Massive gains in global renewable energy generation capacity last year

The other day Chris from made an interesting comment on my post on coal power as the “saviour” of those in Third World poverty.  You can see my response here, but she got me thinking that I should look into how renewable energy generation has been going recently.

This morning ABC News saved me the trouble.  They have a post on the global expansion of renewable energy generation which provides a good overview of what is happening.  As they show, if you strip out the figures for hydropower which distort the calculation of annual percentage growth because of the very large existing base of “old” hydropower plants, the expansion of other, newer, forms of renewable energy is very impressive.

Despite tumbling fossil fuel prices, global renewable energy experienced its greatest surge in capacity last year, growing 9 per cent or around 147 gigawatts (GW) of power.

Stripping out hydro – the world’s largest source of renewable energy – other technologies such as solar, geothermal and wind grew by 18 per cent according a report published by REN21, a network of global government, non-government and research organisations involved in the sector.

“The world now adds more renewable power capacity annually than it adds from all fossil fuels combined,” the report noted.

“By the end of 2015, renewable capacity in place was enough to supply an estimated 23.7 per cent of global electricity, with hydropower providing about 16.6 per cent.”

While the growth was supported by several factors – including better financing, more sympathetic policies, as well as energy security and environmental concerns – the key driver was that renewables were now cost competitive in many markets.

“This growth occurred despite tumbling global prices for all fossil fuels, ongoing fossil fuel subsidies and other challenges facing renewables, including the integration of rising shares of renewable generation, policy and political instability, regulatory barriers and fiscal constraints,” the report said.

The International Monetary Fund (IMF) estimated fossil fuel companies last year received subsidies totalling around $US5.3 trillion ($7.3 trillion) worldwide, although the International Energy Agency put the figure at a more modest $US493 billion ($680 billion) largely due to a lower estimate of the potential costs of carbon pollution.

Solar PV capacity grew by 27 per cent to a total 227 GW capacity, while wind power was up by 17 per cent to 433 GW.

You can see the full ABC News article here.

It would be interesting to see the current figures for solar PV installation in the Lockyer Valley Region.  In a November 2012 post I calculated that 21.2% of the private houses in the Lockyer had solar power installations – up with the best in Australia at the time.


Australia’s coal is essential for overcoming Third World Poverty??

While I’m on a rave about coal, sustainability and myths (see Josh Frydenberg’s myths about the security of Peabody coal mines in Australia and his (unintentional) demolition of their employment contribution), let’s look at the myth of how our coal is essential to eradicating poverty in Third World countries.

The following is from Mike Sandiford, Professor of Geology at the University of Melbourne in The Conversation:

“Back in Australia, our coal lobby is fond of quotes of the ilk … “_Only when Third World children can do homework at night using cheap coal-fired electricity can they escape from poverty” .

And at least some in our government seem of a like mind.

Why, might we ask, does it matter that it is just “cheap coal-fired” electricity that alone will alleviate poverty?

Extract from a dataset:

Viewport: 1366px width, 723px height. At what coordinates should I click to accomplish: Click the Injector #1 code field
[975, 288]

Why does not cheap hydro, geothermal, nuclear or whatever else, also do the trick?

No doubt coal has been a useful source of electricity in the third world, and will likely remain so for some time given that not all countries are endowed with the hydro resources of the Bhutanese. But is clear that Bhutan puts paid to the idea that coal alone can alleviate poverty.

But Bhutan also shows that there is something more fundamental that our coal lobby is loathe to acknowledge, and it speaks to the very paradox that lies at the heart of their claim – given that cheap coal has been around powering electricity systems for over 150 years, why are any children still living in poverty?

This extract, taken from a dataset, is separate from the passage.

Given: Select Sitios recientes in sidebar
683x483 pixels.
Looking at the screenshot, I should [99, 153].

Could it be that the purported saviour of the world’s poor – the coal industry – doesn’t really have such a flash track record in the altruism stakes after all?”

Seems that no matter whether we are looking at our sustainable options here in Australia or at eradicating poverty in Third World countries, coal mining isn’t a critical component of either and may just be getting in the way of real solutions.

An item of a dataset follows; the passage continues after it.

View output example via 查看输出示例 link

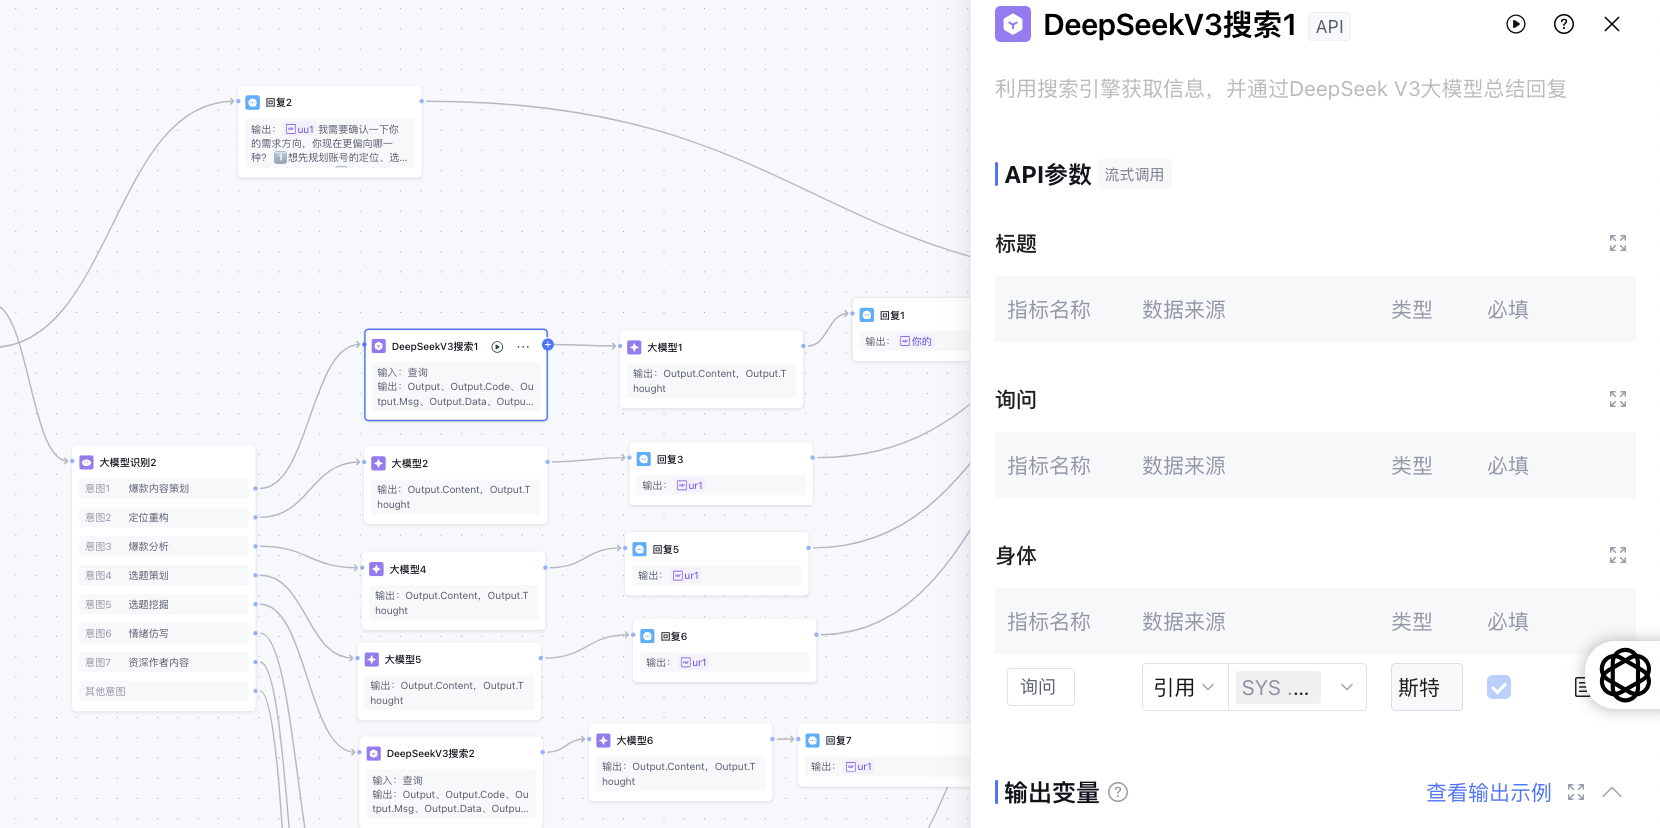click(1488, 792)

Australian coal mines as major employers?

We keep on hearing it – Australia needs coal mines, and more of them, in order to generate employment.

Here’s something to think about.

When Peabody Energy, the world’s biggest coal miner, sought bankruptcy protection in the US a little while ago there were ripples of concern in Australia over the possible loss of jobs from their coal mines here.

However the Federal Resources Minister Josh Frydenberg immediately reassured Australians that this was not a risk because of the importance of the local mines to the company.

“My primary concern is with the Australian operations of Peabody. They have 10 mines across Queensland and New South Wales, nearly 3,500 workers if you include the contractors and I spoke to the president of Peabody and they informed me that they will not be reducing their Australian workforce,” Frydenberg told the ABC.

“They have funding to continue with their Australian operations and they see their work in Australia as being core to their operations particularly the proximity their Australian mines have to key demand in Asia.”

So these aren’t tinpot little mines supplying local power plants, but part of the core of Peabody Energy’s operations supplying “key demand in Asia”.

Did you notice that these 10 key mines each employ an average of only 350 workers (including the associated contractors).

Apparently that’s not an unusual number.  The Glencore mine at Tahmoor in New South Wales is about to be closed, putting 350 people out of work.  Glencore produces coking coal (according to pro-mining lobbyists this is the key to the future of coal in Australia) and it also supplies overseas markets.

Just in passing, I wonder how many people are employed on average to deal with the environmental, climate change and human health impacts of just one of these coal mines.

In addition, it seems as if Frydenberg’s assurances about Peabody’s Australian mines might have been a bit of pre-election “voter calming” according to information now available from auditors Ernst and Young who drew attention to a note in the financial report “which details the principal conditions that raise doubt about the company’s and the consolidated entity’s ability to continue as a going concern”.

“As a result of these matters, there is significant uncertainty whether the company and/or the consolidated entity will continue as a going concern, and therefore whether they will realise their assets and extinguish their liabilities in the normal course of business and at the amounts stated in the financial report.”

Just how sustainable is Australia’s ongoing involvement in coal mining?